One year ago, 11-year-old Veronica Franco battled a life-threatening tumor and underwent surgery at Stony Brook University Hospital.
Now, thanks to succesfully surgery, the Rocky Point Middle School student was not only able to return to school, but recently performed with the Metropolitan Youth Orchestra (MYO) children’s chorus at Carnegie Hall on March 16.
Franco underwent a grueling 20-hour operation to remove a life-threatening tumor and reconstruct her pelvis a year ago and she thanks the surgery team, led by orthopaedic oncologist Dr. Fazel Khan, for not only helping save her life but for also setting her on a path to recovery.
It began in September of 2011 when Veronica had just entered the fifth grade; she was suffering from constant pains in her left hip and leg. Her family brought her to Dr. James Barsi, an orthopaedic surgeon at Stony Brook Medicine, who ordered a series of imaging tests that revealed a mass on Veronica’s left pelvis. Following a biopsy by Dr. Khan, it was determined that Veronica had Ewing’s sarcoma, a rare and dangerous form of bone cancer that usually affects children and adolescents.
She began chemo which helped reduce the size of the tumor, but not enough. The tumor’s location next to the hip joint and the dimension of the lesion were issues as the slightest misstep could have led to her losing the ability to walk or to the cancer spreading.
With this in mind, the doctors presented Veronica and her family with two options: radiation therapy to continue shrinking the tumor or surgery to remove the cancer. The decision was made in late February 2012 to perform the surgery.
“This surgery was not only a key step for Veronica to hopefully become disease free, it spared her potentially harmful radiation to the pelvis and allowed her to maintain mobility,” said Dr. Parker.
After the surgery, Veronica had several rounds of chemotherapy and after completing the treatment in October 2012 she was finally able to return to school after missing an entire year.
While Veronica felt much better, she needed a wheelchair to get around. She continued to show progress into 2013, and one year after her surgery, her doctors say she shows no evidence of disease. She now walks and uses a rolling walker to stabilize her gait and posture.
Her mother, Joanna Franco, said her daughter is not only regaining her health and strength but is excelling in all aspects of school. She cited that Stony Brook’s School Re-Entry and Intervention Program staff recognized how important school and music is to Veronica and helped her keep up with schoolwork and eased her return to the classroom.
“Veronica’s doctors have been incredible too, and she thinks the world of them,” Franco said. “They are pleased at how far she has come and impressed with her new accomplishments in school, the latest of which is making the principal’s list with a 98 average.”

**Information given:**
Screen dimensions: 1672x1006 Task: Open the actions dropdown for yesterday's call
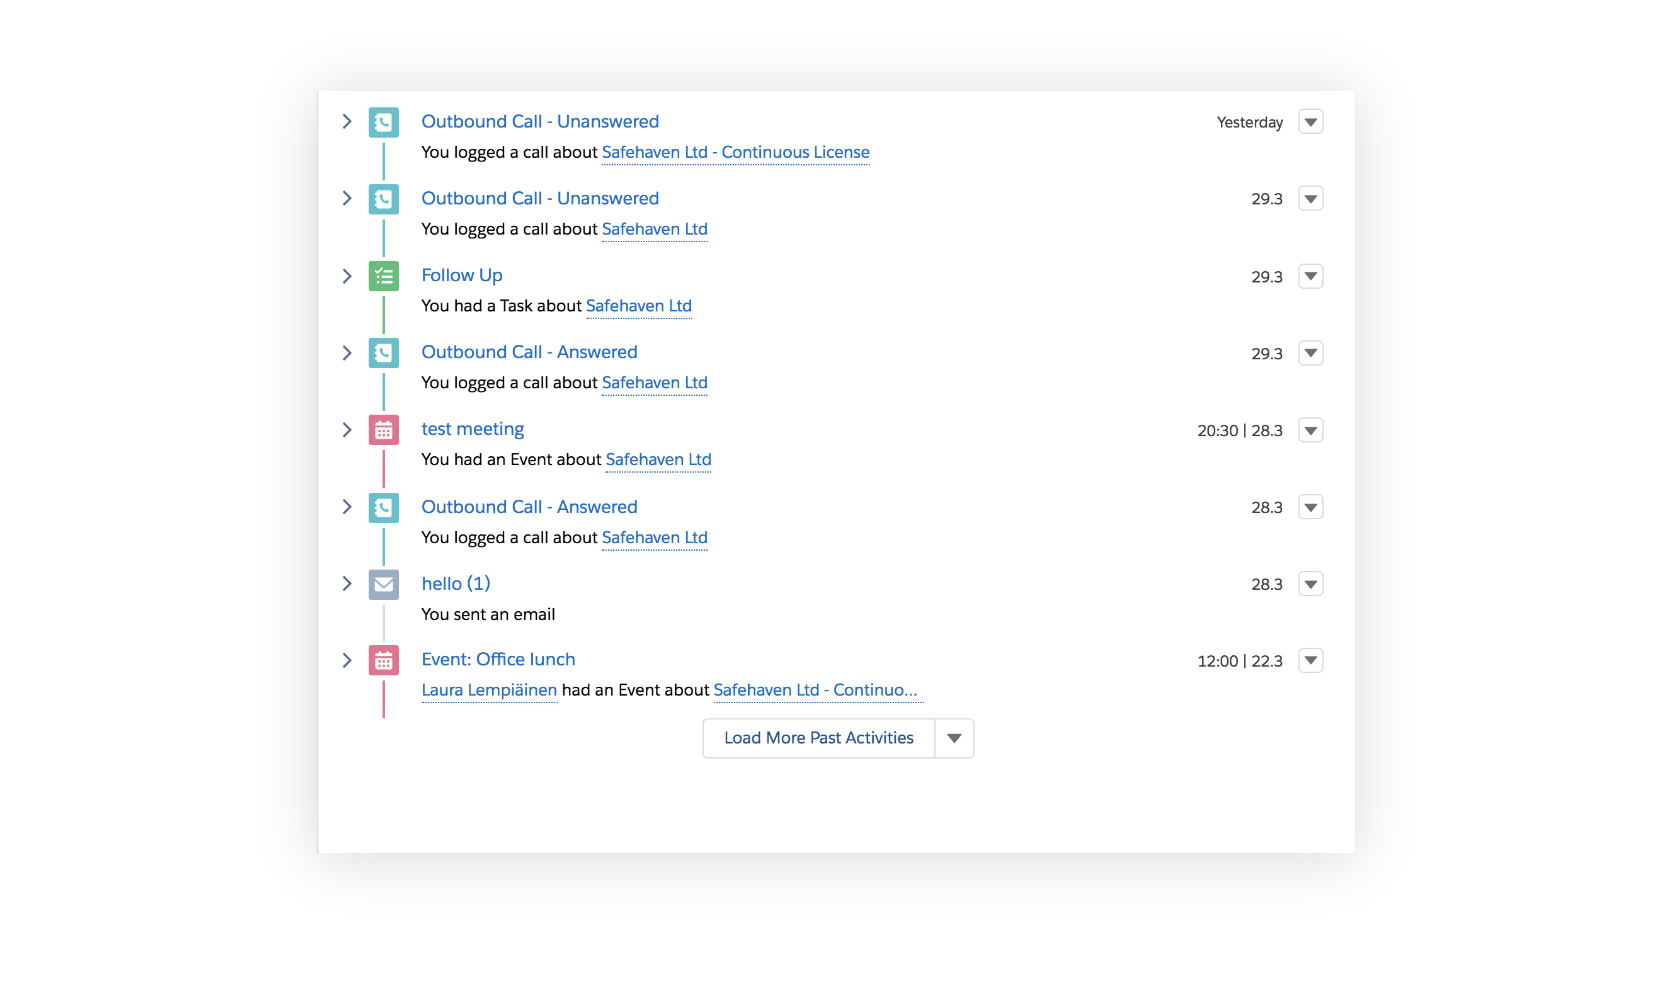pos(1311,121)
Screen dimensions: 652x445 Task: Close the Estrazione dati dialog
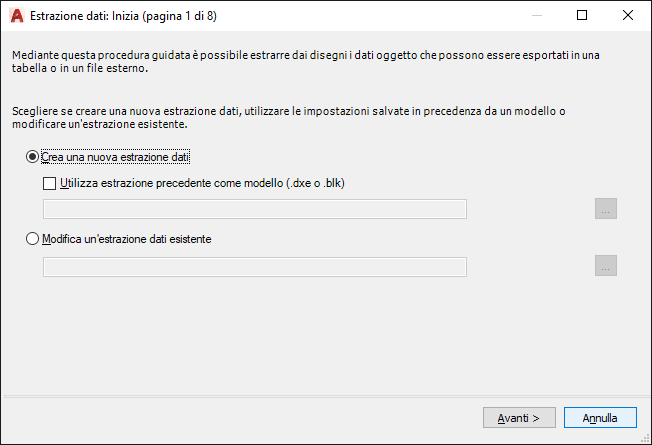pyautogui.click(x=628, y=16)
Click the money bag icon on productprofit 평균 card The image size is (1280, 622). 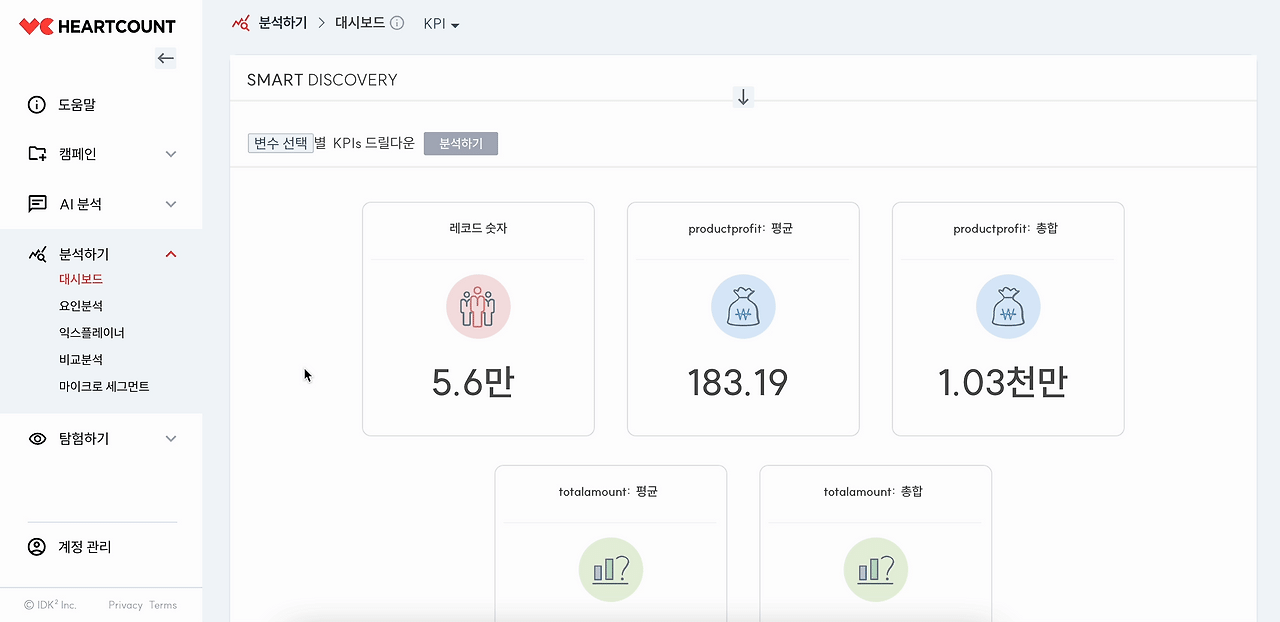pyautogui.click(x=742, y=307)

**Exercise requirements:**
(A) List every person mentioned by name in the article about Veronica Franco's recovery.
(B) Reproduce everything in the article about Veronica Franco's recovery from "She began chemo" down to "the cancer spreading.".
The records have no connection to the article about Veronica Franco's recovery.

**Solutions:**
(A) Veronica Franco, Dr. Fazel Khan, Dr. James Barsi, Dr. Parker, Joanna Franco

(B)
She began chemo which helped reduce the size of the tumor, but not enough. The tumor’s location next to the hip joint and the dimension of the lesion were issues as the slightest misstep could have led to her losing the ability to walk or to the cancer spreading.